4 Octobre 2012, 06:37am

Publié par jeanyvespetit

LOGO EELV fondblanc quadriLa Commission Européenne a publié ce jour son rapport sur les stress tests réalisés sur les centrales nucléaires d’Europe. Ce rapport confirme l’insuffisant niveau de sureté. Par ailleurs, EELV s’étonne de la disparition d’une annexe et de l’évolution de la notation des centrales.

 

Le texte rendu public ce jeudi 4 octobre confirme ce qui avait été révélé par la presse : la sureté nucléaire est largement perfectible et la France est particulièrement concernée.

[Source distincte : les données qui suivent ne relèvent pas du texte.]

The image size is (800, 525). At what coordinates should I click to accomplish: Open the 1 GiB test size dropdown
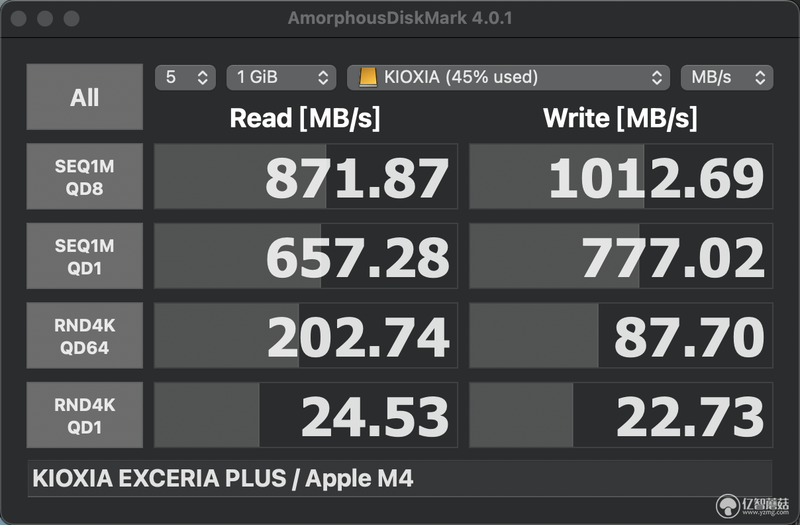pyautogui.click(x=281, y=78)

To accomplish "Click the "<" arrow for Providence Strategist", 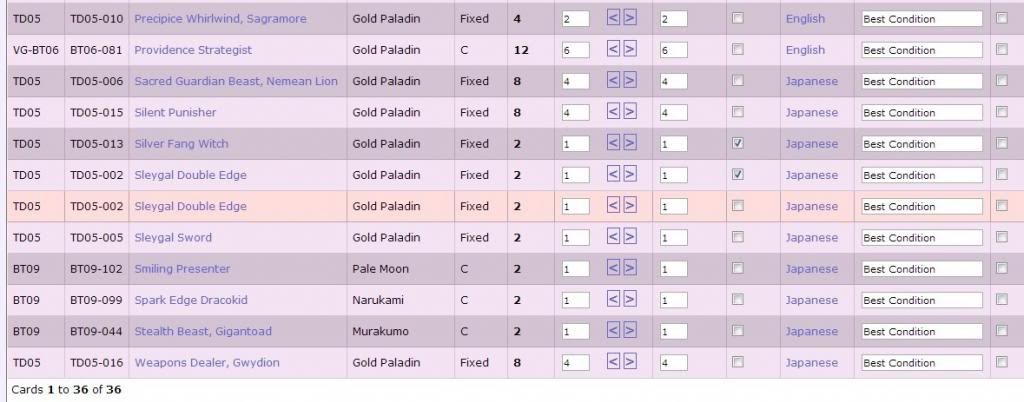I will (x=614, y=50).
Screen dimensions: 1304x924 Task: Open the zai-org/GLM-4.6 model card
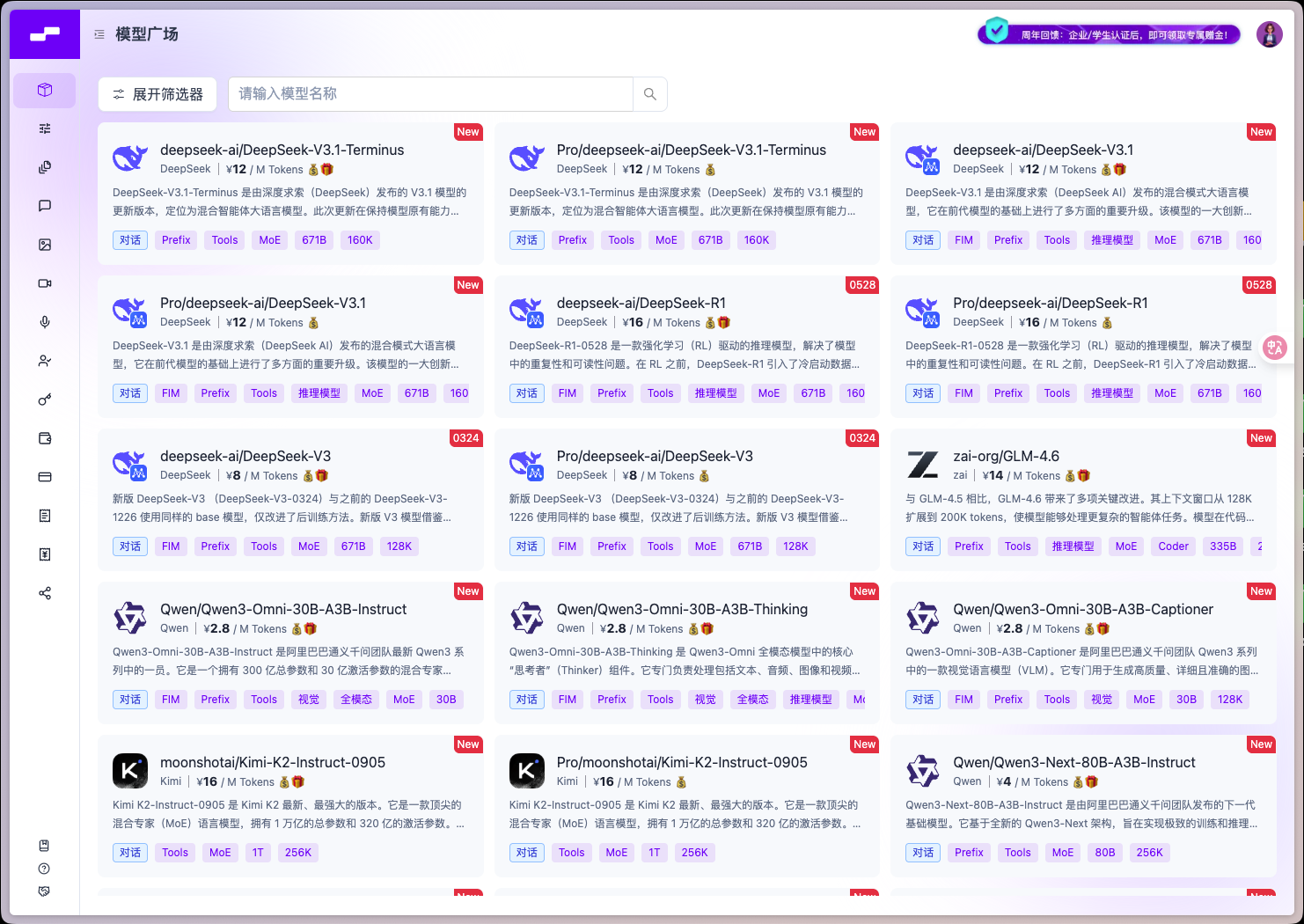click(1083, 500)
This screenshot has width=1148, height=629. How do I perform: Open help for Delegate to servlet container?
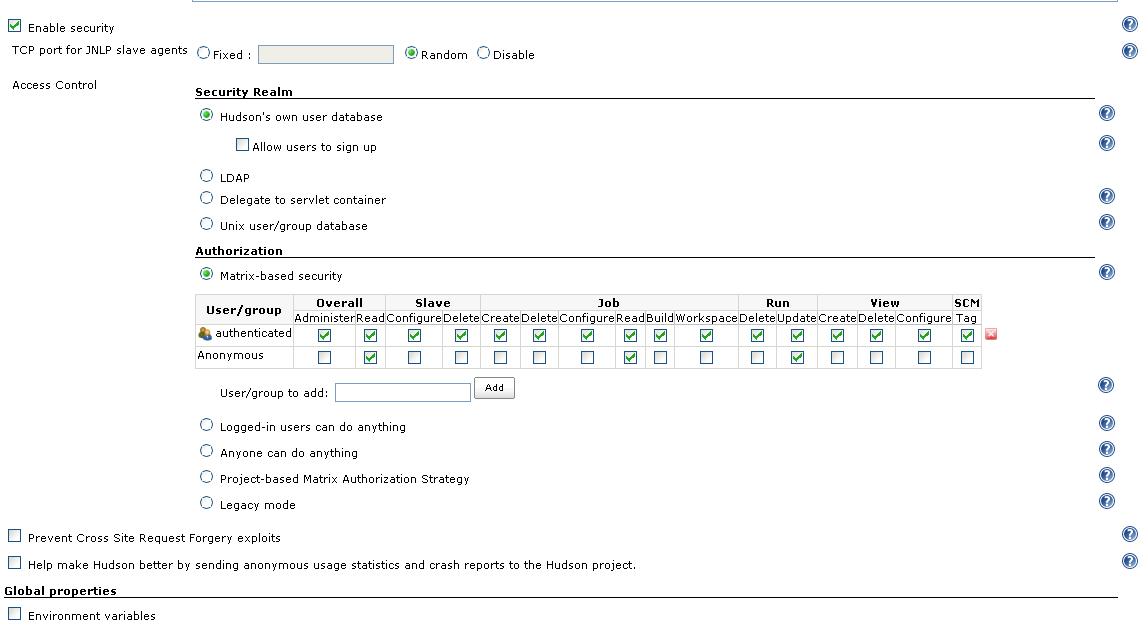(x=1107, y=197)
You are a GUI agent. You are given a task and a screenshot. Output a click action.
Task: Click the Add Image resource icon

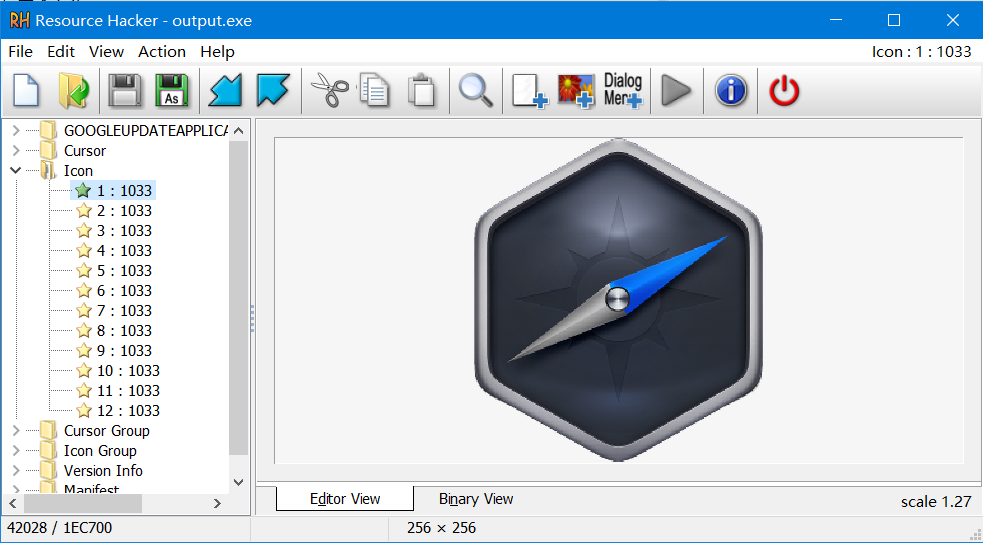coord(576,91)
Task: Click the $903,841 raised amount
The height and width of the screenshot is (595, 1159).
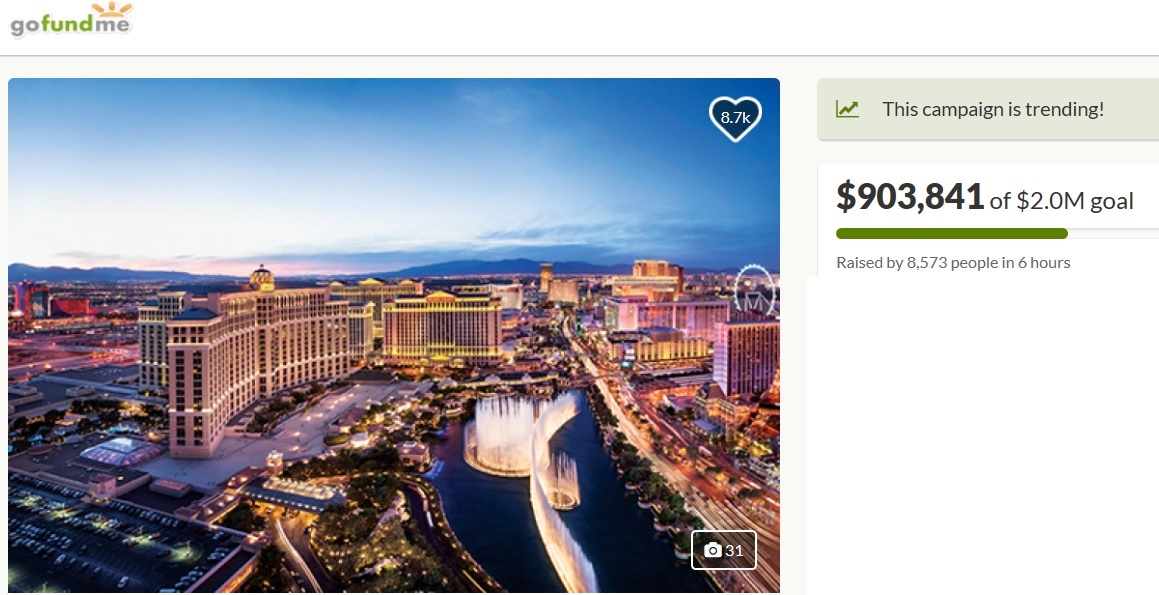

Dans la version publique, pas moins de 192 recommandations sont faites pour les 58 réacteurs français. Parmi ces recommandations, seules 82 sont déjà planifiées dans le cadre des demandes de l’ASN. Les recommandations pour le parc nucléaire britannique (détenu à plus de 80% par EDF) sont également très importantes.

 

EELV s’étonne également de la disparition de l’annexe présente dans une version antérieure du rapport. Cette annexe présentait la notation des centrales selon 11 critères. EELV constate également que cette notation a évolué (l’annexe en question se retrouvant dans un document technique subsidiaire) : certaines centrales sont désormais mieux notées. Pour quelles raisons l’analyse d’il y a quelques jours ne serait-elle plus la même que celle d’aujourd’hui ? EELV demande à la Commission d’expliquer les raisons détaillées de ces évolutions, centrale par centrale.

 

D’une manière générale, la communication de la Commission a été affaiblie. Certains Etats membres ont visiblement réussi à faire inscrire leur opposition à toute intervention de l’Union Européenne dans les questions de sureté nucléaire. Le Commissaire Oettinger l’a explicitement admis en indiquant que ce rapport était un « compromis » entre pro et anti-nucléaires. L’attitude véhémente de certains eurodeputés français, contestant la légitimité de la Commission à intervenir sur ce terrain, est une autre preuve. Si la volonté de sureté et de transparence était réelle, ce « domaine réservé » n’aurait aucune raison d’être et aucun compromis ne serait acceptable. Mais une telle volonté n’existe pas.